The Dark Intervals
transformative justice should feel like joy
|Nov 3, 2019||1|
We often think of dark pain as being more urgent and more deserving of our critical attention. And in some ways, that’s true because there are always those moments when people’s lives are on the line. We need to talk about that specific pain and journey so that people don’t keep dying. It’s an urgent need to get on the same page about whatever that pressing issue is so that we can work together to change it or at least survive it.
Since joy doesn’t provoke a flight, freeze, fight, or fawn response, we tend to treat it as something that doesn’t deserve our critical attention.

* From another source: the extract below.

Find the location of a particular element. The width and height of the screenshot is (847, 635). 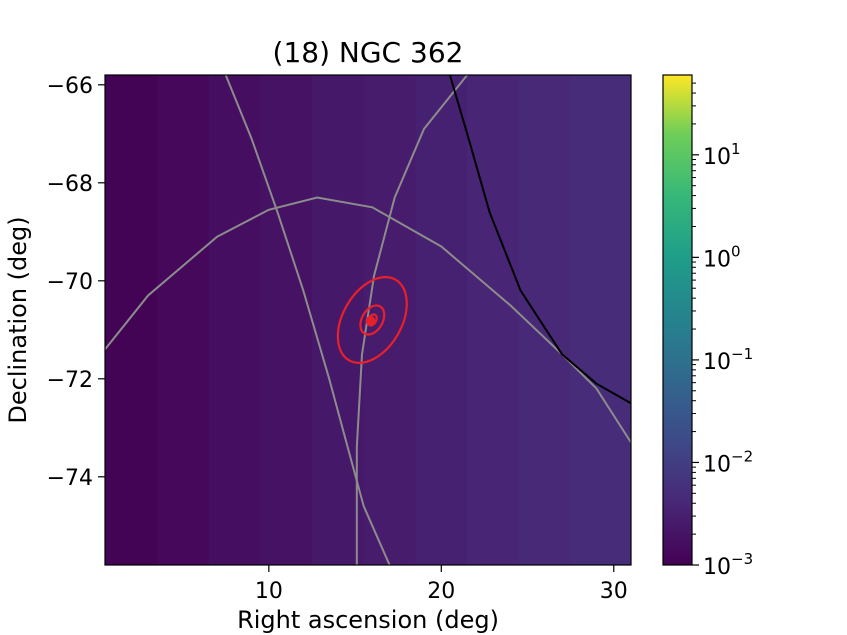

x-tick-label: 20 is located at coordinates (441, 592).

Joy and peace are the only two destinations I’m heading toward.
I used to think of justice as what it would feel like to see the people who have harmed us suffer, that there would be pleasure in that, right? I find there rarely is even the slightest bit of pleasure in seeing other people suffer. Maybe I’m just not built for epicaricacy.
I don’t need anyone who has wronged, abused or wounded me to suffer. I don’t want to live next to them either. What I want - is for them to own what they did, change their behavior, and live the rest of their lives in service to others. I’m not interested in anything outside of that reality.
I don’t think forgiveness is always necessary for healing. Forgiveness requires repentance and restitution by the former perpetrator. That’s rarely the case. You can’t exorcise trauma through hate or love. It’ll just circle back, and you’ll internalize it. We can only transcend it by continually doing the work.
I don’t know how to describe it, but I believe that transformative justice should feel like joy. When the condition of joy becomes a possibility, when we feel that door beginning to swing open, and we choose to move through it, that is what justice feels like (to me). It’s more about healing myself than it is about punishing the other. It’s more a thing I make for myself, that I make with my community, that we make for one another together than it is about taking things from other people. It’s not about causing or inflicting more harm but repairing what can be healed and transforming the rest into something else entirely.